Agora, os investigadores revelaram outra aplicação potencial que pode ter implicações enormes - a IA que pode essencialmente ler mentes.
Têm estado a trabalhar num novo sistema de IA que pode traduzir a actividade cerebral de alguém num fluxo contínuo de texto.
"Para um método não invasivo, este é um verdadeiro salto em frente em comparação com o que foi feito antes, que é tipicamente uma única palavra ou frases curtas", disse Alex Huth, professor assistente de neurociência e ciência da computação na UT Austin, e um dos autores do artigo.
"Estamos a conseguir que o modelo descodifique linguagem contínua durante longos períodos de tempo com ideias complicadas".
Existem outros sistemas de descodificação de linguagem em desenvolvimento, mas estes requerem implantes cirúrgicos, que são classificados como sistemas invasivos.
O descodificador semântico é um sistema não invasivo, uma vez que não necessita de implantes.

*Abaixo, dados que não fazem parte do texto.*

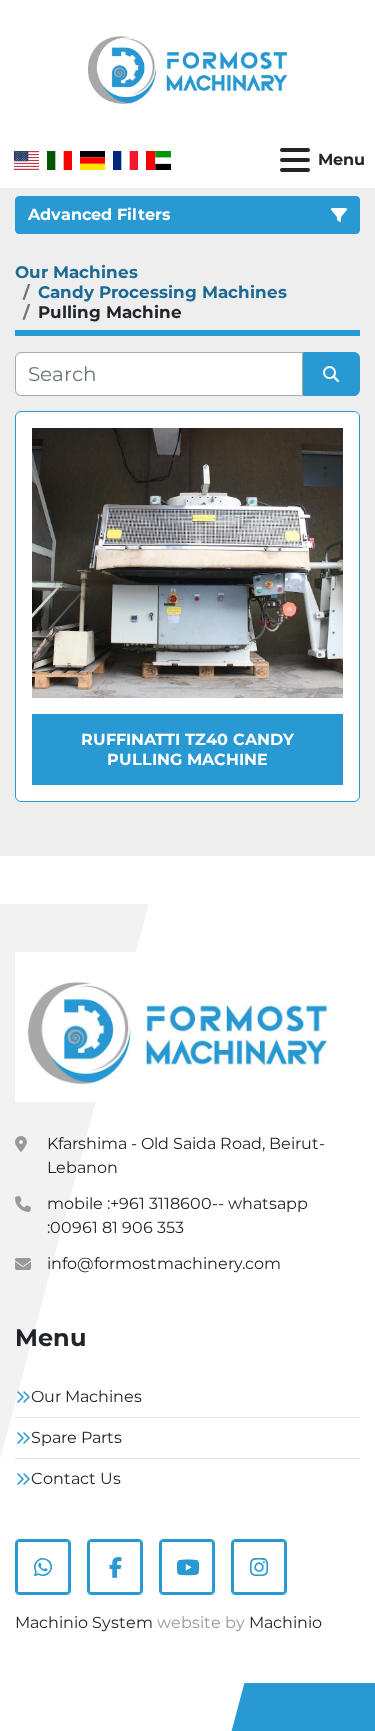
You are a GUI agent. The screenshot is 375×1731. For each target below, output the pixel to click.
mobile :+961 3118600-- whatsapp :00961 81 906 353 (177, 1215)
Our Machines (86, 1396)
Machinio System (84, 1622)
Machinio (285, 1622)
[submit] (332, 374)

Ao contrário de outros descodificadores, os sujeitos também não estão limitados à utilização de palavras de uma lista prescrita. O descodificador é treinado extensivamente com exames de fMRI efectuados enquanto o sujeito ouve horas de podcasts. Depois disso, o sujeito ouve uma nova história, ou imagina-se a contar uma história, e a sua actividade cerebral gera o texto correspondente.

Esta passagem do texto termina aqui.